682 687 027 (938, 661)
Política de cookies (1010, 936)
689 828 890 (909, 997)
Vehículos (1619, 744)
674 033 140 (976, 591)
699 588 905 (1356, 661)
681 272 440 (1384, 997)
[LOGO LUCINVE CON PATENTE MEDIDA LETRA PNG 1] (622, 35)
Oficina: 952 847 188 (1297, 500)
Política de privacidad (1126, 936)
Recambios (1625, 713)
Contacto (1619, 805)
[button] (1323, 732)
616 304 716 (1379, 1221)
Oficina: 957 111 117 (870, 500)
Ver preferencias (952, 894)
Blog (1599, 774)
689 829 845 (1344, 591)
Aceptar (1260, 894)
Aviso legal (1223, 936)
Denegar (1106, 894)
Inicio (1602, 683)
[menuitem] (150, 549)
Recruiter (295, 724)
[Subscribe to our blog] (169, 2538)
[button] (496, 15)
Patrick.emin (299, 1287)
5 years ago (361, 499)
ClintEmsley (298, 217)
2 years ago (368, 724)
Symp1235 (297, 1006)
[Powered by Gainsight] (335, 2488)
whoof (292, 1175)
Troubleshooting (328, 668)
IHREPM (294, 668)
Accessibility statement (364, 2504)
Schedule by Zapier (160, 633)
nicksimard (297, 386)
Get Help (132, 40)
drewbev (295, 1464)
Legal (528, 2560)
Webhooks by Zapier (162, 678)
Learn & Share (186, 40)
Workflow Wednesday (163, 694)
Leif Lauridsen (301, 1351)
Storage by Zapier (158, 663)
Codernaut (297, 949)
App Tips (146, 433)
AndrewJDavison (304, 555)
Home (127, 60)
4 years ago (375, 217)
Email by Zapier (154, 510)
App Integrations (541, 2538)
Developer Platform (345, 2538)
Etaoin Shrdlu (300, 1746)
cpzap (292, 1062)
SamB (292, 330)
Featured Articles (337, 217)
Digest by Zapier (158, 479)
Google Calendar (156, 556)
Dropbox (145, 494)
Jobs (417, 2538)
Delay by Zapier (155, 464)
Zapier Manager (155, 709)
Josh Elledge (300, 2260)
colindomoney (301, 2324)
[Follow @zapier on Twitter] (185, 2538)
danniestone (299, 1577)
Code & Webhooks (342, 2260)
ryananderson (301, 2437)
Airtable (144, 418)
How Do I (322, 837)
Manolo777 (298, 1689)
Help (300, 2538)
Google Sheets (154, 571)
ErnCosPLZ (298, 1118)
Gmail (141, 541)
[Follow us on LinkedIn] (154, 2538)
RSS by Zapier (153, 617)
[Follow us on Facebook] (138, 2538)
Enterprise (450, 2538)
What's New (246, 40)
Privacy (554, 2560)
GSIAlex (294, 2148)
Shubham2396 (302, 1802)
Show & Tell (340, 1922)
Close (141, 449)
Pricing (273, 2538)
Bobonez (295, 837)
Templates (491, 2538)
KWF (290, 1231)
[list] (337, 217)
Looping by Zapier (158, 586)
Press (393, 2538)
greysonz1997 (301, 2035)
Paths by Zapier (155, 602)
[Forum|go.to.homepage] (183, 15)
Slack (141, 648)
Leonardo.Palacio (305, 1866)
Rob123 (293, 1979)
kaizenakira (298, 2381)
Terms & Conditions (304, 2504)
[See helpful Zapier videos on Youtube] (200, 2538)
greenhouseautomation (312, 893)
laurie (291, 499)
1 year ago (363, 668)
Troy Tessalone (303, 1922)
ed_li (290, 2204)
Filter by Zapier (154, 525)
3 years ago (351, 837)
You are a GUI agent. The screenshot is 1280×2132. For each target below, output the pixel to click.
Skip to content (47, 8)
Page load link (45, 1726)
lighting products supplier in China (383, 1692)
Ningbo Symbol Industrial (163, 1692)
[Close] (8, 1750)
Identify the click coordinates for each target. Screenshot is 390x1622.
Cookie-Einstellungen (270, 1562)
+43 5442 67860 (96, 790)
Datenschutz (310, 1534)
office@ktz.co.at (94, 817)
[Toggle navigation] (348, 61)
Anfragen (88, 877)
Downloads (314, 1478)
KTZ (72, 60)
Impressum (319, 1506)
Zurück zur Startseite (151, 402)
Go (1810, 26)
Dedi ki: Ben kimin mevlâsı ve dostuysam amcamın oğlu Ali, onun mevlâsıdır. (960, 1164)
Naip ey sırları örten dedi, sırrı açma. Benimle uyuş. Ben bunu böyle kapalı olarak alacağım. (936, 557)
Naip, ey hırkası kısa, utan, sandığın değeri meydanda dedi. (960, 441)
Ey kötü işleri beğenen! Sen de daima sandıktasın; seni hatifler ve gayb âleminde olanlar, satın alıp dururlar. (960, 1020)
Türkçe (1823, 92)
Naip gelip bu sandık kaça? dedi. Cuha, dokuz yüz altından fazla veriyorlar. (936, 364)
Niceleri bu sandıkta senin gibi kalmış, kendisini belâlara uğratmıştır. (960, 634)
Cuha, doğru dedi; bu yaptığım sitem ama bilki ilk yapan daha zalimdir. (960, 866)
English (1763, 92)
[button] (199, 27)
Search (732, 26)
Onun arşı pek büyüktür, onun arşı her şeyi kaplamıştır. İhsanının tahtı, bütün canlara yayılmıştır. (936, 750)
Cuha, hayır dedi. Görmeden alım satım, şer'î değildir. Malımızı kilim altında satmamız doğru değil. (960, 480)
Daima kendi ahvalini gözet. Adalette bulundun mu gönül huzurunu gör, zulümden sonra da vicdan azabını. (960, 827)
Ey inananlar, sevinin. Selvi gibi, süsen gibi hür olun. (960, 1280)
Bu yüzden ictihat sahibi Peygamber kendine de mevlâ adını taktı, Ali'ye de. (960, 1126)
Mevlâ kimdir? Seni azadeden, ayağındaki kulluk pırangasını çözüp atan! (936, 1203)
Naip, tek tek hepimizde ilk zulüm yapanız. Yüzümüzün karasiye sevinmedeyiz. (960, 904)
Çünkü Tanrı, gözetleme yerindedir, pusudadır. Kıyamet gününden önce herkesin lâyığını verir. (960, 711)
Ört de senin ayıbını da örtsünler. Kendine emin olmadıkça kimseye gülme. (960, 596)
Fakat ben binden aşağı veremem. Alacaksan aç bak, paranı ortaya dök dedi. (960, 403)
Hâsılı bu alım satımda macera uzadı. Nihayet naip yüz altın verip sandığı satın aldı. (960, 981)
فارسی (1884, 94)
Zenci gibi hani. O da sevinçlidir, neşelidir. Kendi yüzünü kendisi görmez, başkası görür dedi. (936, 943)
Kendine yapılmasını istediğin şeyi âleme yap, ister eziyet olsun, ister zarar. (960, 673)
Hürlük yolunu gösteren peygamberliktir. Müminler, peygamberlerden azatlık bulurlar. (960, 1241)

# # # # #

(What the exercise asks): All of the data above must be repeated exactly.

(Response area):
682 687 027 (938, 661)
Política de cookies (1010, 936)
689 828 890 (909, 997)
Vehículos (1619, 744)
674 033 140 (976, 591)
699 588 905 (1356, 661)
681 272 440 (1384, 997)
[LOGO LUCINVE CON PATENTE MEDIDA LETRA PNG 1] (622, 35)
Oficina: 952 847 188 (1297, 500)
Política de privacidad (1126, 936)
Recambios (1625, 713)
Contacto (1619, 805)
[button] (1323, 732)
616 304 716 (1379, 1221)
Oficina: 957 111 117 (870, 500)
Ver preferencias (952, 894)
Blog (1599, 774)
689 829 845 (1344, 591)
Aceptar (1260, 894)
Aviso legal (1223, 936)
Denegar (1106, 894)
Inicio (1602, 683)
[menuitem] (150, 549)
Recruiter (295, 724)
[Subscribe to our blog] (169, 2538)
[button] (496, 15)
Patrick.emin (299, 1287)
5 years ago (361, 499)
ClintEmsley (298, 217)
2 years ago (368, 724)
Symp1235 (297, 1006)
[Powered by Gainsight] (335, 2488)
whoof (292, 1175)
Troubleshooting (328, 668)
IHREPM (294, 668)
Accessibility statement (364, 2504)
Schedule by Zapier (160, 633)
nicksimard (297, 386)
Get Help (132, 40)
drewbev (295, 1464)
Legal (528, 2560)
Webhooks by Zapier (162, 678)
Learn & Share (186, 40)
Workflow Wednesday (163, 694)
Leif Lauridsen (301, 1351)
Storage by Zapier (158, 663)
Codernaut (297, 949)
App Tips (146, 433)
AndrewJDavison (304, 555)
Home (127, 60)
4 years ago (375, 217)
Email by Zapier (154, 510)
App Integrations (541, 2538)
Developer Platform (345, 2538)
Etaoin Shrdlu (300, 1746)
cpzap (292, 1062)
SamB (292, 330)
Featured Articles (337, 217)
Digest by Zapier (158, 479)
Google Calendar (156, 556)
Dropbox (145, 494)
Jobs (417, 2538)
Delay by Zapier (155, 464)
Zapier Manager (155, 709)
Josh Elledge (300, 2260)
colindomoney (301, 2324)
[Follow @zapier on Twitter] (185, 2538)
danniestone (299, 1577)
Code & Webhooks (342, 2260)
ryananderson (301, 2437)
Airtable (144, 418)
How Do I (322, 837)
Manolo777 (298, 1689)
Help (300, 2538)
Google Sheets (154, 571)
ErnCosPLZ (298, 1118)
Gmail (141, 541)
[Follow us on LinkedIn] (154, 2538)
RSS by Zapier (153, 617)
[Follow us on Facebook] (138, 2538)
Enterprise (450, 2538)
What's New (246, 40)
Privacy (554, 2560)
GSIAlex (294, 2148)
Shubham2396 (302, 1802)
Show & Tell (340, 1922)
Close (141, 449)
Pricing (273, 2538)
Bobonez (295, 837)
Templates (491, 2538)
KWF (290, 1231)
[list] (337, 217)
Looping by Zapier (158, 586)
Press (393, 2538)
greysonz1997 (301, 2035)
Paths by Zapier (155, 602)
[Forum|go.to.homepage] (183, 15)
Slack (141, 648)
Leonardo.Palacio (305, 1866)
Rob123 (293, 1979)
kaizenakira (298, 2381)
Terms & Conditions (304, 2504)
[See helpful Zapier videos on Youtube] (200, 2538)
greenhouseautomation (312, 893)
laurie (291, 499)
1 year ago (363, 668)
Troy Tessalone (303, 1922)
ed_li (290, 2204)
Filter by Zapier (154, 525)
3 years ago (351, 837)
You are a GUI agent. The screenshot is 1280×2132. For each target below, output the pixel to click.
Skip to content (47, 8)
Page load link (45, 1726)
lighting products supplier in China (383, 1692)
Ningbo Symbol Industrial (163, 1692)
[Close] (8, 1750)
Identify the click coordinates for each target. Screenshot is 390x1622.
Cookie-Einstellungen (270, 1562)
+43 5442 67860 (96, 790)
Datenschutz (310, 1534)
office@ktz.co.at (94, 817)
[Toggle navigation] (348, 61)
Anfragen (88, 877)
Downloads (314, 1478)
KTZ (72, 60)
Impressum (319, 1506)
Zurück zur Startseite (151, 402)
Go (1810, 26)
Dedi ki: Ben kimin mevlâsı ve dostuysam amcamın oğlu Ali, onun mevlâsıdır. (960, 1164)
Naip ey sırları örten dedi, sırrı açma. Benimle uyuş. Ben bunu böyle kapalı olarak alacağım. (936, 557)
Naip, ey hırkası kısa, utan, sandığın değeri meydanda dedi. (960, 441)
Ey kötü işleri beğenen! Sen de daima sandıktasın; seni hatifler ve gayb âleminde olanlar, satın alıp dururlar. (960, 1020)
Türkçe (1823, 92)
Naip gelip bu sandık kaça? dedi. Cuha, dokuz yüz altından fazla veriyorlar. (936, 364)
Niceleri bu sandıkta senin gibi kalmış, kendisini belâlara uğratmıştır. (960, 634)
Cuha, doğru dedi; bu yaptığım sitem ama bilki ilk yapan daha zalimdir. (960, 866)
English (1763, 92)
[button] (199, 27)
Search (732, 26)
Onun arşı pek büyüktür, onun arşı her şeyi kaplamıştır. İhsanının tahtı, bütün canlara yayılmıştır. (936, 750)
Cuha, hayır dedi. Görmeden alım satım, şer'î değildir. Malımızı kilim altında satmamız doğru değil. (960, 480)
Daima kendi ahvalini gözet. Adalette bulundun mu gönül huzurunu gör, zulümden sonra da vicdan azabını. (960, 827)
Ey inananlar, sevinin. Selvi gibi, süsen gibi hür olun. (960, 1280)
Bu yüzden ictihat sahibi Peygamber kendine de mevlâ adını taktı, Ali'ye de. (960, 1126)
Mevlâ kimdir? Seni azadeden, ayağındaki kulluk pırangasını çözüp atan! (936, 1203)
Naip, tek tek hepimizde ilk zulüm yapanız. Yüzümüzün karasiye sevinmedeyiz. (960, 904)
Çünkü Tanrı, gözetleme yerindedir, pusudadır. Kıyamet gününden önce herkesin lâyığını verir. (960, 711)
Ört de senin ayıbını da örtsünler. Kendine emin olmadıkça kimseye gülme. (960, 596)
Fakat ben binden aşağı veremem. Alacaksan aç bak, paranı ortaya dök dedi. (960, 403)
Hâsılı bu alım satımda macera uzadı. Nihayet naip yüz altın verip sandığı satın aldı. (960, 981)
فارسی (1884, 94)
Zenci gibi hani. O da sevinçlidir, neşelidir. Kendi yüzünü kendisi görmez, başkası görür dedi. (936, 943)
Kendine yapılmasını istediğin şeyi âleme yap, ister eziyet olsun, ister zarar. (960, 673)
Hürlük yolunu gösteren peygamberliktir. Müminler, peygamberlerden azatlık bulurlar. (960, 1241)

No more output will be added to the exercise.